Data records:
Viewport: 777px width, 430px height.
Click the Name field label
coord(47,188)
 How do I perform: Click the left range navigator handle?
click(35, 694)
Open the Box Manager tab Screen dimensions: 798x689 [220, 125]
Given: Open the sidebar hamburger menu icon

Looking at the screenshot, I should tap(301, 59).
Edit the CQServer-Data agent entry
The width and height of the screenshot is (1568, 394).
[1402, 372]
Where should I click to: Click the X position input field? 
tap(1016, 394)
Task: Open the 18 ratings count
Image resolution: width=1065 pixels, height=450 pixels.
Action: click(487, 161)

**What this task involves**
Every line above must be repeated exactly as it appears.

**Solution for this task**
Viewport: 777px width, 430px height.
Click the Name field label
coord(47,188)
 How do I perform: Click the left range navigator handle?
click(35, 694)
Open the Box Manager tab Screen dimensions: 798x689 [220, 125]
Given: Open the sidebar hamburger menu icon

Looking at the screenshot, I should tap(301, 59).
Edit the CQServer-Data agent entry
The width and height of the screenshot is (1568, 394).
[1402, 372]
Where should I click to: Click the X position input field? 
tap(1016, 394)
Task: Open the 18 ratings count
Image resolution: width=1065 pixels, height=450 pixels.
Action: click(487, 161)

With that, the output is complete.